Look below for the line that has "Image resolution: width=869"; output exactly from it through the line that has "Instruction: Tap Oakland, CA, US", and leave the pictures out.

★ ★ ★ ★

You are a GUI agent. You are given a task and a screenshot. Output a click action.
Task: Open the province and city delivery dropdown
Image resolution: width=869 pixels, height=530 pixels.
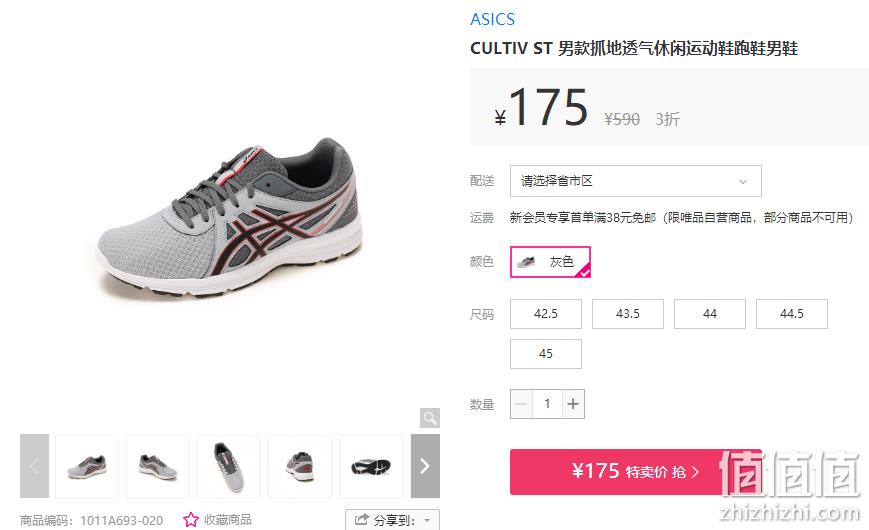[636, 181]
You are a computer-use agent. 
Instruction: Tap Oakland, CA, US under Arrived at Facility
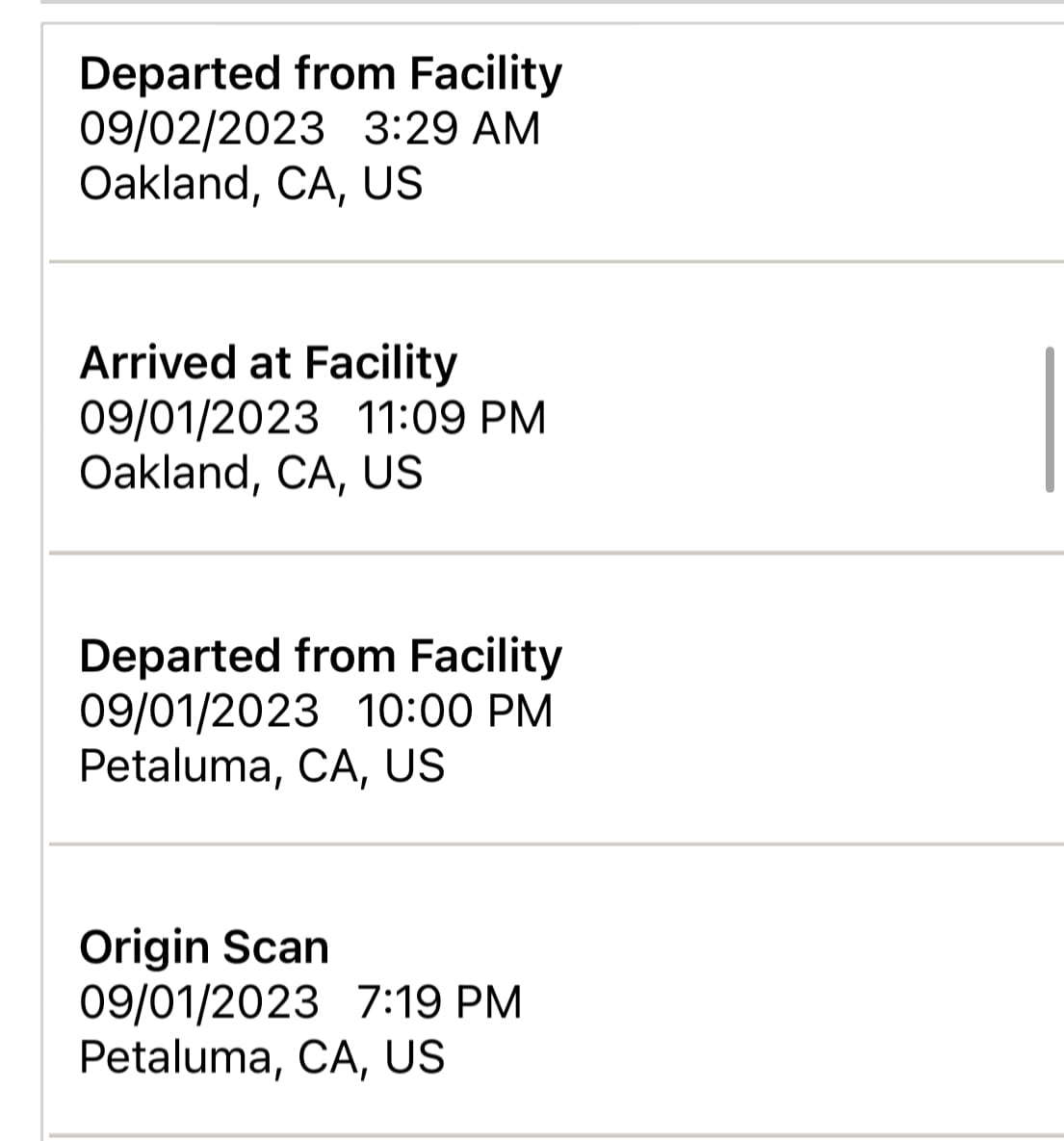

★ ★ ★ ★

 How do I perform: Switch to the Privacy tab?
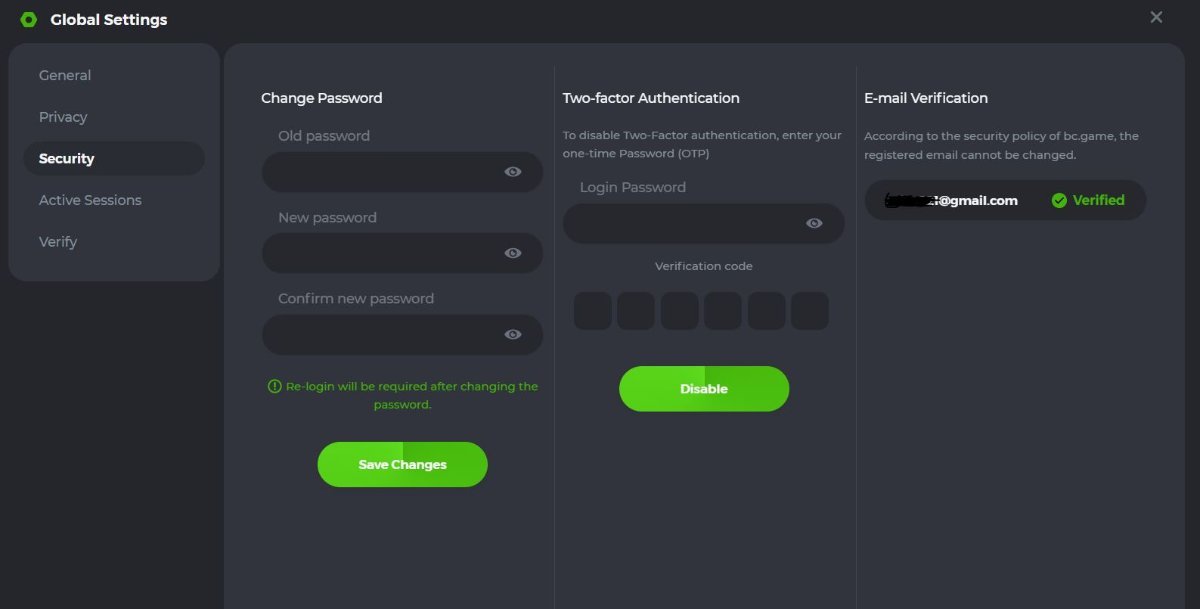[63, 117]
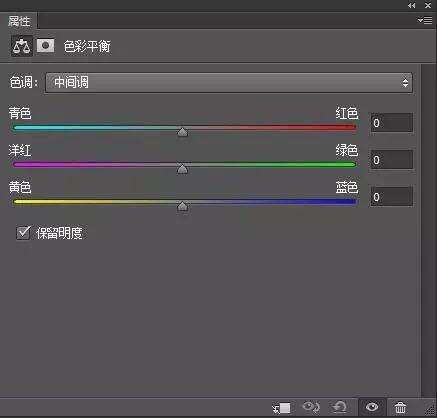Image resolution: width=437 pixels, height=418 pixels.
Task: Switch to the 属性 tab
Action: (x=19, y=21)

★ ★ ★ ★

• Response below
Image resolution: width=869 pixels, height=530 pixels.
[636, 181]
You are a computer-use agent. 
Instruction: Tap Oakland, CA, US under Arrived at Facility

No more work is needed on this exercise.